A luta pelo poder faz com que os políticos utilizem todas as armas, assim com todos os números de circo, mesmo aqueles que agora são proibidos, que metem tigres e leões (que agora são mais PSD)...

(Fotografia de Luís Eme) 

quarta-feira, fevereiro 21, 2018

Estás a Fugir para Onde, Democracia?

O que se está a passar no Sporting e no PSD são apenas dois bons exemplos de que a democracia já deixou de ser o que era, e há já algum tempo.

Não vale a pena estar a culpar os EUA e o Trump, porque os nossos problemas ainda não são os deles. Por muito que gostemos de andar em rebanho e de ficar à espera que os outros decidam por nós, ainda não chegámos à América.

Mas é triste quando um dirigente desportivo acha que deve decidir quais os jornais que devemos ler, ou a televisão e rádio que devemos ver e ouvir. E ainda é mais triste, se há uma ou duas pessoas que fazem o que ele quer...

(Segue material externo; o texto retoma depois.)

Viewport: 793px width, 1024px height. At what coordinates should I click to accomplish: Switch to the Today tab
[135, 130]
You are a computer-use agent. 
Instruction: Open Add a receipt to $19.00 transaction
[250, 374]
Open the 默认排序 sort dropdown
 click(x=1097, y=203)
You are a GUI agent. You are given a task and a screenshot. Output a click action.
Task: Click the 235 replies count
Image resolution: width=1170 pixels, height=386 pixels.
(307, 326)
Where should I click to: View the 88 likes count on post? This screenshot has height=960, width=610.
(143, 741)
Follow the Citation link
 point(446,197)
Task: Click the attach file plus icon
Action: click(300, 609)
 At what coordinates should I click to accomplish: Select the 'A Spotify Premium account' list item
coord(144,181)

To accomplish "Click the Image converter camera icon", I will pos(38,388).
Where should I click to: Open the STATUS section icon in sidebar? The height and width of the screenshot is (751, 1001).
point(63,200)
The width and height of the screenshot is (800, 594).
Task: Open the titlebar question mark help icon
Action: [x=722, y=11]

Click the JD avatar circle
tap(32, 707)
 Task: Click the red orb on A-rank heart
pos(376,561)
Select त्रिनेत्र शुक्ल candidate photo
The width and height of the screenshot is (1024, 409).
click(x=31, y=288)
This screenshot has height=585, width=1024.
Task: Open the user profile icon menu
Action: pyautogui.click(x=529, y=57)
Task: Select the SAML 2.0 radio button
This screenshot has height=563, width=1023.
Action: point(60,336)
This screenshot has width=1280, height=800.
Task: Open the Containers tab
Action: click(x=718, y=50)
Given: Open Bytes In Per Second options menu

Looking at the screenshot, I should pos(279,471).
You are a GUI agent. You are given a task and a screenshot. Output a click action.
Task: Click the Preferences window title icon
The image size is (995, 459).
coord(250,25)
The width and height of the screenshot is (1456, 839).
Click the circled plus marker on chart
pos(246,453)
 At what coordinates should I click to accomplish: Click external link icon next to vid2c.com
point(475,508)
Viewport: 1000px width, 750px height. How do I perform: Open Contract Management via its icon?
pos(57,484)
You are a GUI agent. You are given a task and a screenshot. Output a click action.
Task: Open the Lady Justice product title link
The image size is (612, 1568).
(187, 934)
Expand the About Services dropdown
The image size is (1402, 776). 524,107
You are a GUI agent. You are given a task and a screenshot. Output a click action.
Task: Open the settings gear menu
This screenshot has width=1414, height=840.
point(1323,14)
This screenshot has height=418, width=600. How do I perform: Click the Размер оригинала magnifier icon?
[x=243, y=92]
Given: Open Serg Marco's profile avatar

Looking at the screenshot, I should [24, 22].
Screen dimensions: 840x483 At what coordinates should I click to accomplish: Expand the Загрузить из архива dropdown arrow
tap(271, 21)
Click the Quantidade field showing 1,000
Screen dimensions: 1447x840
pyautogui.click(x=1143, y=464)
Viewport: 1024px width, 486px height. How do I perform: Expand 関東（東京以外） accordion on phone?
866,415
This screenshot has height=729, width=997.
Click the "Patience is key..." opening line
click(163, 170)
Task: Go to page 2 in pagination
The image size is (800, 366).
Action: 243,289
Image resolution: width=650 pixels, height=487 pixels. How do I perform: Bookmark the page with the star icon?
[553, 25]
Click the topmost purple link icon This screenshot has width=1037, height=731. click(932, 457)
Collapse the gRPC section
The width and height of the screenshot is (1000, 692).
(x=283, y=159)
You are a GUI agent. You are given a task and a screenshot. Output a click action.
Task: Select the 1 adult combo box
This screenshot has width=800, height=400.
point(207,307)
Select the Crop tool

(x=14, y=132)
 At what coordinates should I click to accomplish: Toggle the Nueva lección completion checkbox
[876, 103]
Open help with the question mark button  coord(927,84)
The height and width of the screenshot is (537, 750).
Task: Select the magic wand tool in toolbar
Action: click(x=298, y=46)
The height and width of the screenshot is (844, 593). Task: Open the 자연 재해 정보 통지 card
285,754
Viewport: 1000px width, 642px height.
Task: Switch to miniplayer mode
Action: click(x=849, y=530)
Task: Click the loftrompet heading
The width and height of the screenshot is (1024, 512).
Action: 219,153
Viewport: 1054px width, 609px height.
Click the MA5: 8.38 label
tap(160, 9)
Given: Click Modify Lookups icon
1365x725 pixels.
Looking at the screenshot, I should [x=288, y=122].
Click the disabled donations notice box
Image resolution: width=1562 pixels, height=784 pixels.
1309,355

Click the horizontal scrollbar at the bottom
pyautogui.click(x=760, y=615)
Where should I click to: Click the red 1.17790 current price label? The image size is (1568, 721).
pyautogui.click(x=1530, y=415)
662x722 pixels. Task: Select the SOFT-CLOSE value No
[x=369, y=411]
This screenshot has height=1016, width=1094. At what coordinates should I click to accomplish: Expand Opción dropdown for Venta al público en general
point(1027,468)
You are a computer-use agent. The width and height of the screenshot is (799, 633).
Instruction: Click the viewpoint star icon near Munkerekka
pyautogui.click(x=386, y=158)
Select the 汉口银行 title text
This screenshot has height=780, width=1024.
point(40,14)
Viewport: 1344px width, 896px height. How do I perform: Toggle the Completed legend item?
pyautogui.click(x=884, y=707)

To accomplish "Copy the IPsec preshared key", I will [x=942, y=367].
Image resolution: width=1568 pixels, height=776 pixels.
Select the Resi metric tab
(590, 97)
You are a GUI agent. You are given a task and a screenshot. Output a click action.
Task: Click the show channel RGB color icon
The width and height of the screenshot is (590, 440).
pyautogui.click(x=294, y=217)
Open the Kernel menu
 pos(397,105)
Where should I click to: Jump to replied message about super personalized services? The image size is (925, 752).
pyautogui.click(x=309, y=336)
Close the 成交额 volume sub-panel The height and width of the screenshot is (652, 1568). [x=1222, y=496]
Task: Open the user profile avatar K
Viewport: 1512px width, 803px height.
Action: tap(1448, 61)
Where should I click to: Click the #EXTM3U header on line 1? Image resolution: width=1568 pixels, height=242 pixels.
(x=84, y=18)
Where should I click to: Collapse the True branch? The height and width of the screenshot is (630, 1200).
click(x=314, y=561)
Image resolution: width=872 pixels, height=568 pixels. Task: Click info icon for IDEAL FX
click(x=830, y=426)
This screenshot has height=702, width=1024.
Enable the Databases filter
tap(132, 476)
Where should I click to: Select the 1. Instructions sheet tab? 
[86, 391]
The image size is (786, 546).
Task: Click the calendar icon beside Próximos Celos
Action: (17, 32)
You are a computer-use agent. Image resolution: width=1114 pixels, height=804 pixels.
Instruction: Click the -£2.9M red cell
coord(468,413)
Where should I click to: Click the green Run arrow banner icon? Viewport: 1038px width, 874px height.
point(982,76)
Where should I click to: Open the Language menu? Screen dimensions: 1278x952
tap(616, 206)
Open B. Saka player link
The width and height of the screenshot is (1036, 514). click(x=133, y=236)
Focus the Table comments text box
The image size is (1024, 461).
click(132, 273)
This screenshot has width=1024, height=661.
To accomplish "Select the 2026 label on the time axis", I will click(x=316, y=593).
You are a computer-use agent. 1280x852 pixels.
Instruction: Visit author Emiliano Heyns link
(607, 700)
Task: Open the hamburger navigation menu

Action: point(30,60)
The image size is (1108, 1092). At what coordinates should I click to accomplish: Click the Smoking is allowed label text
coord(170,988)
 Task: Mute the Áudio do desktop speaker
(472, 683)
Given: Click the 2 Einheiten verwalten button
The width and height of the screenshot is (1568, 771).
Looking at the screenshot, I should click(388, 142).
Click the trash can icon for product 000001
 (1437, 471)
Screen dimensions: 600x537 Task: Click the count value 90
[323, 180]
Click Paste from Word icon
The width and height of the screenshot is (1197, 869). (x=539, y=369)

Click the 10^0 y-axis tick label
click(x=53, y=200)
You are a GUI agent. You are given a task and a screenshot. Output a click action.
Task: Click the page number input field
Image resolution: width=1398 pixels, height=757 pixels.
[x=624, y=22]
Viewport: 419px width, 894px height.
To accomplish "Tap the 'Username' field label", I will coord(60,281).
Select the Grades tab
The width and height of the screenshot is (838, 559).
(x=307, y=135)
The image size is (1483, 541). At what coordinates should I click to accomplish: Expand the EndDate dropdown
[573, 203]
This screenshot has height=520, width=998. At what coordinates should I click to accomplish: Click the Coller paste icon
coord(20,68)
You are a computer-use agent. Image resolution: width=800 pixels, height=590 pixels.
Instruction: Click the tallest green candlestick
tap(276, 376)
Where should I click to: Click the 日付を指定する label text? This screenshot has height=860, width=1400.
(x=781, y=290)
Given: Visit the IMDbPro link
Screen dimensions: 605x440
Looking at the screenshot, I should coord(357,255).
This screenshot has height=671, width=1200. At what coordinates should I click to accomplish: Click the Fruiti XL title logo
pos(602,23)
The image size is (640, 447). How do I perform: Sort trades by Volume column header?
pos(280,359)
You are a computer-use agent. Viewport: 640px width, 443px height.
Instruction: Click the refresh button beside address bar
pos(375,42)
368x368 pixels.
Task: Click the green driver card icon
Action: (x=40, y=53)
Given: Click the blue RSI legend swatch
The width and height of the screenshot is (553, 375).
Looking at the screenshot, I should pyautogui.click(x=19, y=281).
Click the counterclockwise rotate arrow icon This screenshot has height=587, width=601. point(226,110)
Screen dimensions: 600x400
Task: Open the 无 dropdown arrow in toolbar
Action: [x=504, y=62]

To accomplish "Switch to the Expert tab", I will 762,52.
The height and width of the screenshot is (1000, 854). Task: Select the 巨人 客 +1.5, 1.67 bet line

No PSD, embora as coisas se passem de uma forma diferente, todos sabemos que a democracia não é aquilo. Percebe-se à légua que a minoria não aceitou e não consegue respeitar a escolha da maioria dos militantes. E ainda antes do seu presidente começar a trabalhar, os jogos de bastidores já se iniciaram, com o objectivo de "minar" o caminho do novo líder. Mas não deixa de ser triste, que os social-democratas em vez de fazerem oposição à verdadeira oposição política, combatam o próprio partido. 

Quem deve esfregar as mãos de contente com este cenário é uma tal Cristas... (da mesma forma que o Benfica e o seu presidente também devem estar muito agradecidos ao líder dos rivais).